Il colore dei capelli dell’attore è infatti l’unico tratto che lo accomuna al più piccolo dei figli di Diana, da sempre noto per avere un modo di fare travolgente e magnetico: qui di magnetico c’è ben poco, oltre ad essere palese la scelta di dare poco margine di racconto al minore dei fratelli per esaltare maggiormente colui che sarà il prossimo Re d’Inghilterra, William (Ed McVey). Inoltre, altissima è l’attenzione nei riguardi della sua storia con Kate Middleton (Meg Bellamy).
La domanda sorge spontanea: che questo poco spazio dato al personaggio di Harry sia stato dettato dalle scelte che nelle vita reale lo hanno condotto ad allontanarsi dalla Famiglia Reale? Che Peter Morgan sia uno di quei sudditi fedeli che si è sentito tradito dalla decisione di Harry e l’abbia volutamente messo da parte?
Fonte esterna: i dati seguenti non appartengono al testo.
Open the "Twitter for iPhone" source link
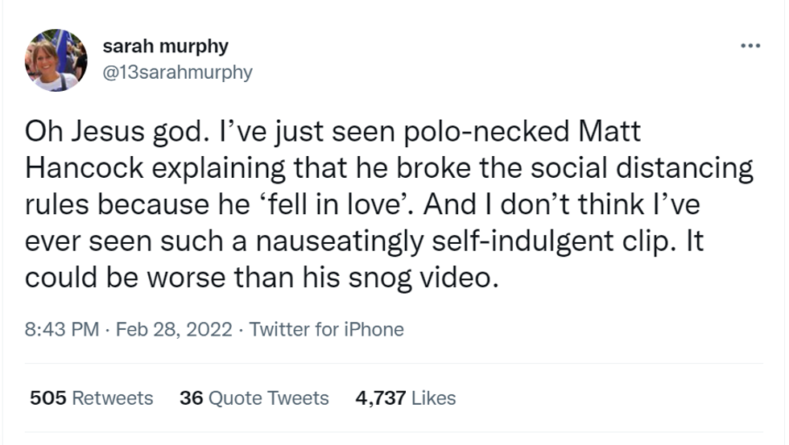789x445 pixels. (x=327, y=329)
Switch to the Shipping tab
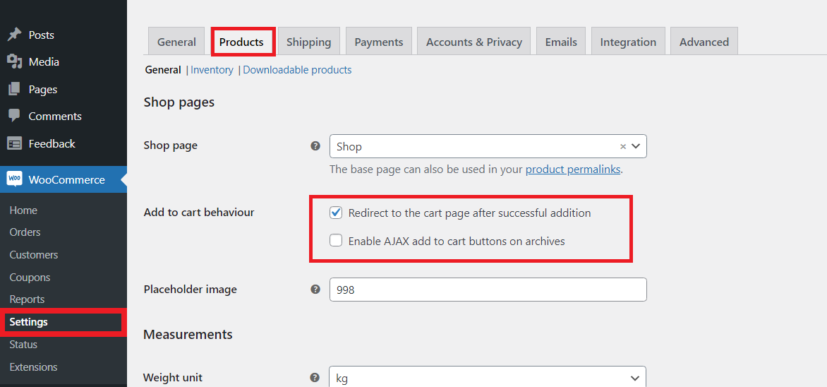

Una scrittura poco graffiante e a tratti frettolosa
Molti gli eventi, tristi o meno, avvenuti nei primi anni del Duemila vengono raccontati in questo finale di serie, ma rendono evidente che i fasti della scrittura delle prime stagioni hanno lasciato posto ad una sceneggiatura poco graffiante e a tratti frettolosa. Apprezzabile aver dato degna conclusione alla vita della Regina Elisabetta (ancora Imelda Staunton, Downton Abbey II: Una nuova era), tributandole un saluto con tutti gli annessi, collocando in quel tempo le sue riflessioni su una ipotetica abdicazione in favore del figlio e usandolo come pretesto per celebrarla e condurla alla fine del suo Regno.
Persasi un po’ la solennità delle prime stagioni, a The Crown va comunque riconosciuto il pregio di aver saputo raccontare la Famiglia Reale inglese, restituendo allo spettatore un omaggio degno di nota sia nei riguardi della Corona ma soprattutto in quelli di colei che ha regnato per il tempo più lungo della storia britannica: Elisabetta II.